5

I understand that it is not possible to represent all numbers to arbitrary precision with a finite number of bits, and that naive comparison of floating-point numbers is inadvisable. But I would expect that if I was adding many numbers together, the ** order ** in which I add them does not matter.

To test this prediction, I create a vector of random numbers and calculate their sum, then sort the vector and calculate the sum again. Very often, the two sums don't match! Is this a problem with my code (included below), a shortcoming of floating-point arithmetic in general, or an issue that might be resolved by switching compilers, etc.?

#include <algorithm>
#include <cstdio>
#include <cstdlib>
#include <random>
#include <vector>

double check_sum_depends_on_order(int seed)
{
    // fill a vector with random numbers
    std::vector<long double> v;
    std::uniform_real_distribution<long double> unif(-1.,1.);
    std::mt19937 rng(seed);
    for (size_t i = 0; i < 1000; ++i)
    {
        v.push_back(unif(rng));
    }

    // copy this vector and then shuffle it
    std::vector<long double> v2 = v;
    std::sort(v2.begin(), v2.end());


    // tot is running total for vector v, unsorted
    // tot2 is running total for vector v2, sorted
    long double tot = 0.0, tot2 = 0.0;
    for (size_t i = 0; i < v.size(); ++i)
    {
        tot += v[i];
        tot2 += v2[i];
    }

    // display result
    // you can comment this if you do not want verbose output
    printf("v tot\t= %.64Lf\n", tot);
    printf("v2 tot\t= %.64Lf\n", tot2);
    printf("Do the sums match (0/1)? %d\n\n", tot==tot2);

    // return 1.0 if the sums match, and 0.0 if they do not match
    return double(tot==tot2);
}

int main()
{
    // number of trials
    size_t N = 1000;

    // running total of number of matches
    double match = 0.;
    for (size_t i = 0; i < N; ++i)
    {
        // seed for random number generation
        int seed = time(NULL)*i;
        match += check_sum_depends_on_order(seed);
    }

    printf("%f percent of random samples have matching sums after sorting.", match/double(N)*100.);
    return 0;
}
GnomeSort
  • 275
  • 3
  • 12
  • "But I would expect that if I was adding many numbers together, the ** order ** in which I add them does not matter." - I don't see why you would think that. –  Feb 23 '18 at 23:56
  • 1
    As accuracy is *potentially* lost, every time you add two numbers together I would not expect these to be exactly the same value.

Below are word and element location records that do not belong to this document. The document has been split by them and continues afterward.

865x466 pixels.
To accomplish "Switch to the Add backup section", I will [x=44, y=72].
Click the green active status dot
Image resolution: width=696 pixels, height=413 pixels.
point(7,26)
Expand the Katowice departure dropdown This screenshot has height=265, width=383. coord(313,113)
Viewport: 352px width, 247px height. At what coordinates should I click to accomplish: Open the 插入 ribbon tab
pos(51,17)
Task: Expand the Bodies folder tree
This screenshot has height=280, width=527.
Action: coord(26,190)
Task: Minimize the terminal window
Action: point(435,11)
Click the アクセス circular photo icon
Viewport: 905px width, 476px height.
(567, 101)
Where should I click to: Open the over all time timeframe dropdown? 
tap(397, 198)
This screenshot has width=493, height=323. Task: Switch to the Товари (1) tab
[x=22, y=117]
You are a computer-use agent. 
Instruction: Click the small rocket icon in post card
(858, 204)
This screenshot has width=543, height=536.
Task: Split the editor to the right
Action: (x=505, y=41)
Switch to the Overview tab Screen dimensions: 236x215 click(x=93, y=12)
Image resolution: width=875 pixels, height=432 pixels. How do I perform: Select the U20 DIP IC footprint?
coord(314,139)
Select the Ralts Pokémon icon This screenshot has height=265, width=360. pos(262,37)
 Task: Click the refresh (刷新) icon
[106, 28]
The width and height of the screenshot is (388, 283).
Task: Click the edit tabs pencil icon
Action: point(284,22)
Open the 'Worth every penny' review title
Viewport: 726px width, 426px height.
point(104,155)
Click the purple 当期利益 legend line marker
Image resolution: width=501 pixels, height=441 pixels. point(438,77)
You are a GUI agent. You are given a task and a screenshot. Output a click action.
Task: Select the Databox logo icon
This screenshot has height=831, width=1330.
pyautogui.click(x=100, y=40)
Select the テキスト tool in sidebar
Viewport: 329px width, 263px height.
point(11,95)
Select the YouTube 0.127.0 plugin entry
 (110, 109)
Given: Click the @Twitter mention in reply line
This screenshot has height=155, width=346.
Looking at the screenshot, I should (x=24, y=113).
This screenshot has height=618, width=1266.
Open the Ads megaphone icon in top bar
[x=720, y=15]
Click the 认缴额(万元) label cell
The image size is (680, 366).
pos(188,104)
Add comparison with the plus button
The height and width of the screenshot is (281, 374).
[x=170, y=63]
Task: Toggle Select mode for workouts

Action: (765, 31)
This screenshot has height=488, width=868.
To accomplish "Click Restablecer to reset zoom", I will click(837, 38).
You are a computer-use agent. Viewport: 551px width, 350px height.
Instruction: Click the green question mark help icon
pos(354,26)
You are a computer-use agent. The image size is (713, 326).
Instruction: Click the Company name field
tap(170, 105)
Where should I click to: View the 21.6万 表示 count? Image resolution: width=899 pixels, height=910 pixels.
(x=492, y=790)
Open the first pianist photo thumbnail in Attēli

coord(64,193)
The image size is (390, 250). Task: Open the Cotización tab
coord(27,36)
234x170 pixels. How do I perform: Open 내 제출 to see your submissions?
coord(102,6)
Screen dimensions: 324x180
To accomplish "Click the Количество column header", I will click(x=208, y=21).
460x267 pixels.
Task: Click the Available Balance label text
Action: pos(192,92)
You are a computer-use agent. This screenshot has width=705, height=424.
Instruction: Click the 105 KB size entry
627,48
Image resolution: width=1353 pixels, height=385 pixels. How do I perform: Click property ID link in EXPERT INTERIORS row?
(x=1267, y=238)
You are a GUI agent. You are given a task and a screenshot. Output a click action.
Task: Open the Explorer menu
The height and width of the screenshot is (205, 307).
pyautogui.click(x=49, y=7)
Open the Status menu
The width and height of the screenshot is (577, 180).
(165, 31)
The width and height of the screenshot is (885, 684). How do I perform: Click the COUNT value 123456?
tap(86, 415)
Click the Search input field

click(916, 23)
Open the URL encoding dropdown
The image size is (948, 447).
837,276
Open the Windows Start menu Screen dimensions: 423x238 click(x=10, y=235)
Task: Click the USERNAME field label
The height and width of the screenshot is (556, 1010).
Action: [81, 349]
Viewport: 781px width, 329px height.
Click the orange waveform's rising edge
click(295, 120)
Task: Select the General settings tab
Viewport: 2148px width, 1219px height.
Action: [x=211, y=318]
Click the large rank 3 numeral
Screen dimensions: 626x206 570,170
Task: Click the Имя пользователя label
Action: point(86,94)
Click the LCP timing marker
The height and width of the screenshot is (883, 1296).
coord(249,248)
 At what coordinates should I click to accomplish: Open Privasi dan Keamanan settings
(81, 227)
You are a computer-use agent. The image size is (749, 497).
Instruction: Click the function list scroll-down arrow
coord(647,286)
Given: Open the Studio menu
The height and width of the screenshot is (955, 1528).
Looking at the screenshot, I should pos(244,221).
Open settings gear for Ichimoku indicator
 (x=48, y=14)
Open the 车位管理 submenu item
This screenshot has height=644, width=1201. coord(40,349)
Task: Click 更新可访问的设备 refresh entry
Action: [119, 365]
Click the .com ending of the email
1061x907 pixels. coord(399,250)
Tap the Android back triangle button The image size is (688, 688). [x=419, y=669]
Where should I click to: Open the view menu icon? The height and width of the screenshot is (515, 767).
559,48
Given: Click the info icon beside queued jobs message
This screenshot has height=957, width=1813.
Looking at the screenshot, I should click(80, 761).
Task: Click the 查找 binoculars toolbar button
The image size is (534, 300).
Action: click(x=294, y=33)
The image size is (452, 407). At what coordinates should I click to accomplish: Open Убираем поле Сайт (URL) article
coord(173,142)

Accuracy is lost in differing amounts - depending on the values being added. Different order would imply different losses in accuracy in different places along the way. – Galik Feb 23 '18 at 23:56
  • Here is a simpler example: https://ideone.com/J9SSdT – Robᵩ Feb 23 '18 at 23:58
  • *But I would expect that if I was adding many numbers together, the order in which I add them does not matter.* -- Now you know why it is stated time and again not to compare floating point values for equality. There are other scenarios other than addition that will surprise you when you see the values are not equal. – PaulMcKenzie Feb 24 '18 at 00:00
  • 1
    I don't think that's a duplicate but it does provide one *potential* reason why this doesn't work the way OP expected. – Galik Feb 24 '18 at 00:03
  • Sigh. This was marked as a duplicate of a question that asked if floating-point addition is commutative. But this question asks about associativity. So I reopened it. Folks, if you cannot tell the difference, please do not vote on floating-point questions. I reviewed a few potential originals, and none of them answer the question well, but I am open to candidates for originals. – Eric Postpischil Feb 24 '18 at 00:40
  • somehow related to https://stackoverflow.com/questions/47296419/result-of-the-sum-of-random-ordered-ieee-754-double-precision-floats/47346807#47346807 if not duplicate – aka.nice Feb 25 '18 at 09:41

1 Answers1

19

Suppose you have a decimal floating-point type with three digits of precision. Not very realistic, but it makes for a simpler example.

Suppose you have three variables, a, b and c. Suppose a is 1000, b and c are both 14.

a + b would be 1014, rounded down to 1010. (a + b) + c would then be 1024, rounded down to 1020.

b + c would be 28. a + (b + c) would then be 1028, rounded up to 1030.